Excerpt to read>
+++
According to the Akron Public Schools’ website, Project Rise is a collaborative effort between the school district, local shelters and the Akron community to provide supplemental educational services to children and youth experiencing homelessness, with the goal to remove historical educational barriers for homeless youth.
For Lopez, his National Guard service helped him balance the mental demands of being a full-time police officer and, in return, provided training that supported growth in both careers.
“Being in law enforcement can be mentally draining. The best part of being in the Guard is that it provides a break from the rigors of law enforcement and vice versa,” Lopez said. “Both of my careers provide much-needed relief from one another and great training from both sides has enhanced my people skills. They both focus on treating people with respect and dignity.”
Service to country, state and community
The values learned through his careers have benefited Lopez throughout nine different deployments during his 33 years in the military. His wife and family are incredibly proud of Lopez and have helped to keep him grounded throughout training events, combat deployments and domestic response missions to dozens of countries including Saudi Arabia, Qatar, Afghanistan, Puerto Rico, as well as multiple activations in response to the COVID-19 pandemic.
“I enjoy being called to duty. It’s the greatest honor to serve your country, state and community,” said Lopez, who especially cherishes when he was able to deploy to Puerto Rico, the very place he spent holidays as a child, to help after Hurricane Maria devastated the island in September 2017.
“As we drove site to site and town to town, witnessing firsthand the results of a Category 5 hurricane, we saw the resilient people collecting water from different water sources, running generators, and still loving and embracing life,” Lopez said. “Seeing the resilience in the people, especially with my Hispanic heritage, was amazing. The best part was that I was able to visit with my aunt and uncle and check in on my parents’ home in Puerto Rico.”
However, the proudest Lopez has ever been to serve in uniform was when he was called to support COVID-19 efforts for more than 100 days on three different missions.
+++
What to work on>
How would the article about Lopez's National Guard and police careers continue after its sentence about his COVID-19 missions? Write the next few paragraphs.

Given material>
+++
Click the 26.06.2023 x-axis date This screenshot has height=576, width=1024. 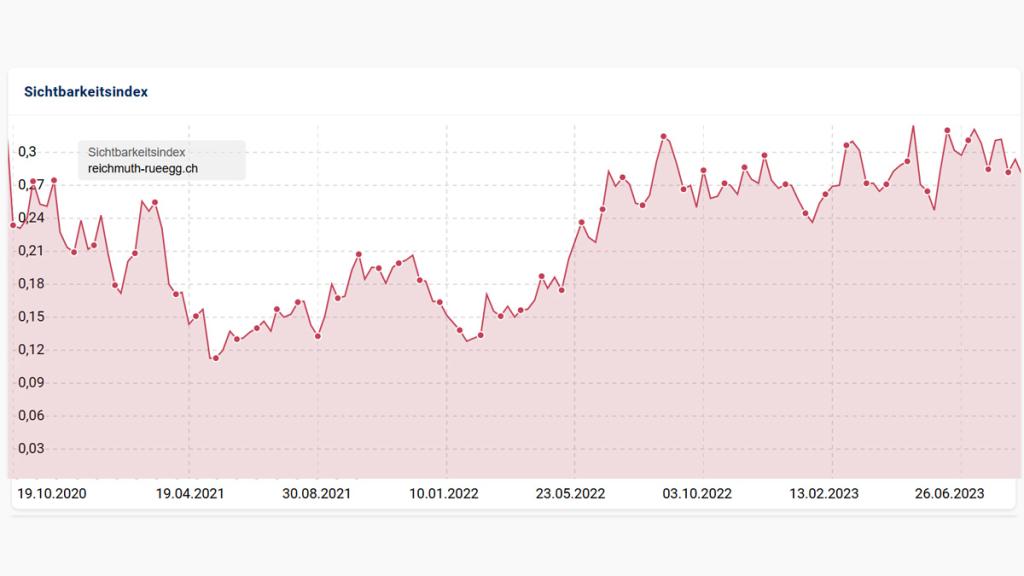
+++
Task output>
“I was never prouder than after 30 years, to support the state of Ohio during the Ohio National Guard COVID-19 and civil unrest missions. I have been to about 30 countries but, until these past few years, not one Ohio mission,” said Lopez, who had a personal motivation for supporting the COVID-19 mission, as he lost his mother to the coronavirus. “The reason for the missions was not satisfying, because the impact of COVID is so devastating, but to see the Guard respond with such determination, professionalism and vision when Ohio needed it most was impressive.”
Diversity makes us better
Lopez said he firmly believes that people in the military never stop learning and growing, whether through processes, interactions with various people or working with different branches of service. And as a Hispanic, interaction with people of different backgrounds is key to this philosophy.
“Hispanic Heritage Month makes me proud to be Hispanic and reminds me of the responsibility I have to promote cultural awareness for all heritages,” Lopez said. “Everybody should take pride in their culture and accept and respect all cultures. A month celebration for Hispanic heritage triggers awareness of the diversity of this great country and how all of us working together can make it even better.”
Lopez said he is proud to be many things — father, husband, Airman, police officer and Hispanic.